Pulsatile flow: The aqueduct of Sylvius connects the third and fourth ventricles. It is situated in the dorsal midbrain, surrounded by the periaqueductal gray matter. Passage of the CSF through the narrow aqueduct is fast and pulsatile in nature, with a systolic and diastolic to-and-fro displacement. This pulsatile flow has been well studied with dynamic MRI techniques (83) that permit observation of the craniocaudal CSF displacement occurring in the aqueduct, basal cisterns, and cervical subarachnoid space during systole. This to-and-fro displacement is related to the increase in the amount of blood volume in the cranial cavity that occurs during systole.
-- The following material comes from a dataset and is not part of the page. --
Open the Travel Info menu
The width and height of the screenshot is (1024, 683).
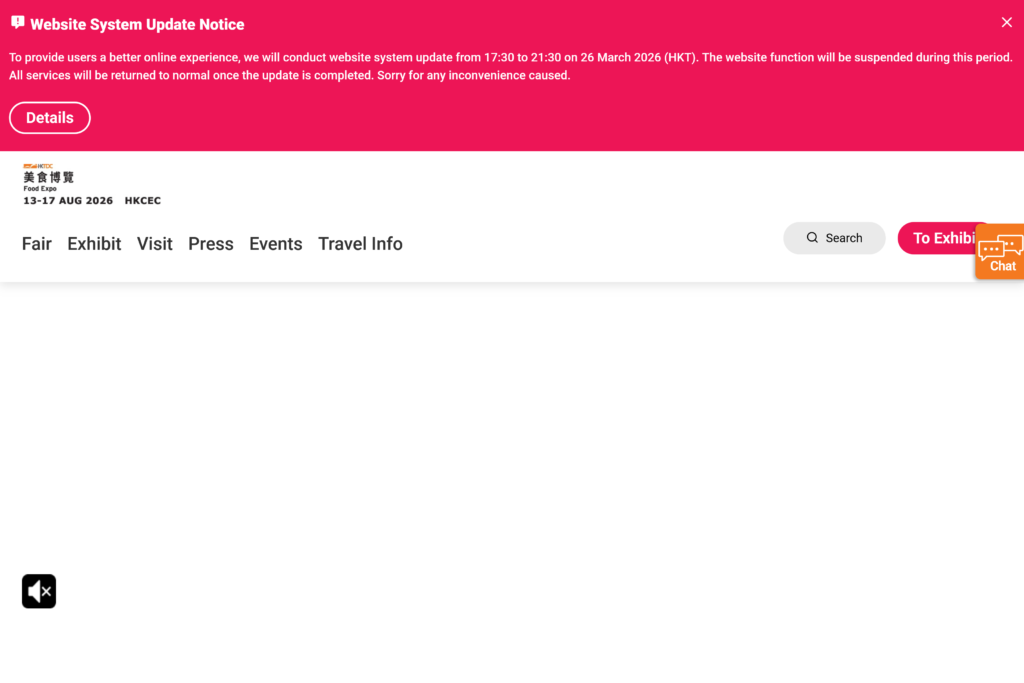[x=360, y=244]
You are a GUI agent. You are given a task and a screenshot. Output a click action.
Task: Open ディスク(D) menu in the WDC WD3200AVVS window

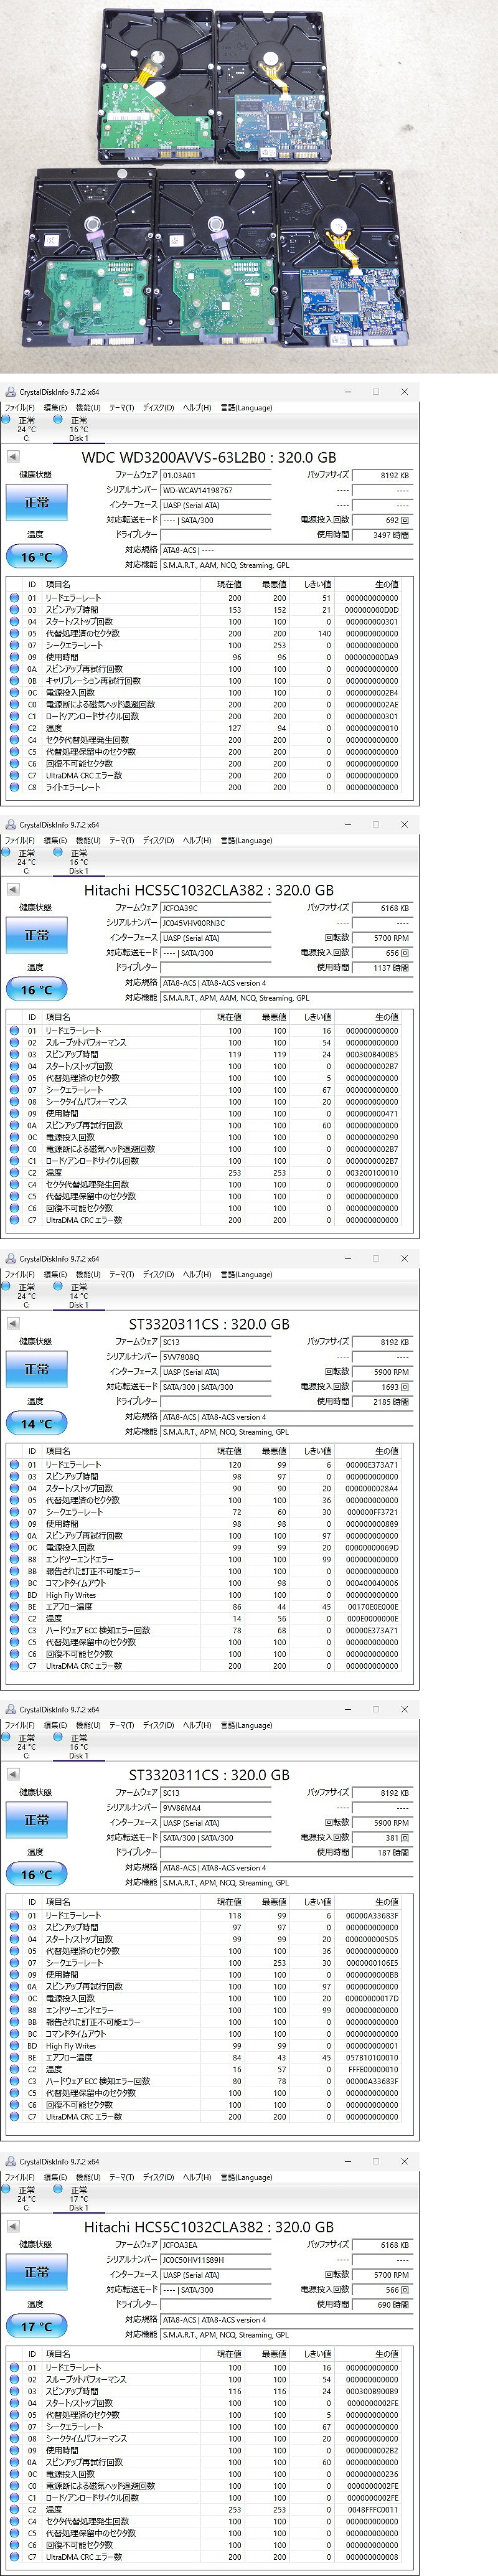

Monro-Kelly doctrine and volume of flow: According to the Monro-Kelly doctrine, the same volume of CSF is forced through the aqueduct and foramen magnum as the amount of venous blood and CSF leaving the cranial cavity during systole. The exiting CSF is due to an enlargement in the lumbar sac that acts as a buffer to changes in intracranial volume. During diastole the decrease in brain blood volume and recoil of CSF that had been shifted into the lumbar sac during systole reverses this CSF displacement through the foramina and aqueduct (25, 27, 58, 83). The net outward movement is equivalent to the CSF production (0.0067 ml/sec), which occurs predominantly in the lateral and third ventricles (10).
Resistance to flow through aqueduct: Jacobson et al. (49, 50) analyzed the flow dynamics in normal and stenotic aqueducts with a computer model. They modeled the flow through the aqueduct using a cylindrical pathway with similar dimensions and found that only a small pressure drop (less than 1 Pa) was sufficient to move the CSF in the “supratentorial” or upstream compartment across the “aqueduct” or simulated pathway. They also found that in normal circumstances CSF flow in the aqueduct appears to be laminar, even when its direction is reversed during the systolic and diastolic to-and-fro displacement.
Effect of aqueduct diameter on resistance: Jellinger found that the effect of the shape of the aqueduct walls on flow is minimized by this laminar flow that drives the core of flow centrally, away from the wall, thus minimizing the pressure drop due to resistance to flow that the wall could generate (51). A cross-sectional area as narrow as 0.1 mm2 is sufficient for adequate passage of CSF (34, 51).